### Exercise details
Rewrite the entries below, replacing every "Click" with "Tap" and leaving all else unchanged. Omit the pictures from your version.
[start Information supplied]
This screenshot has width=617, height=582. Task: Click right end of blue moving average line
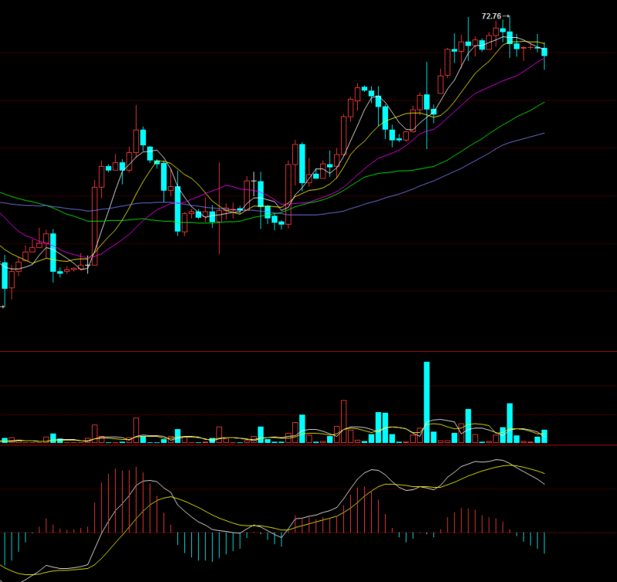[x=544, y=134]
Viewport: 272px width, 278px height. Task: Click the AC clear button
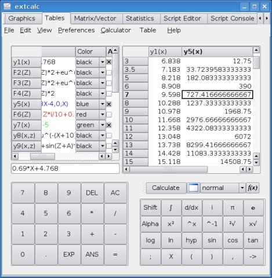pos(115,193)
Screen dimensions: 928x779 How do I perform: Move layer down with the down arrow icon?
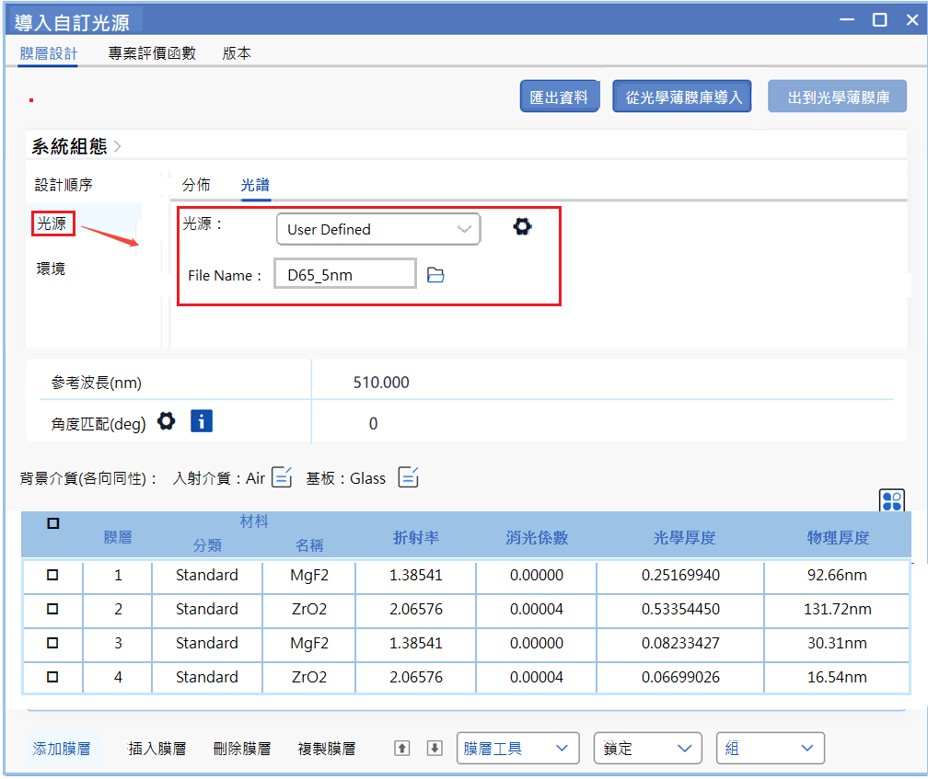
[end Information supplied]
### Task result
This screenshot has width=617, height=582. Task: Tap right end of blue moving average line
[x=544, y=134]
Viewport: 272px width, 278px height. Task: Tap the AC clear button
pos(115,193)
Screen dimensions: 928x779 How do I perform: Move layer down with the down arrow icon?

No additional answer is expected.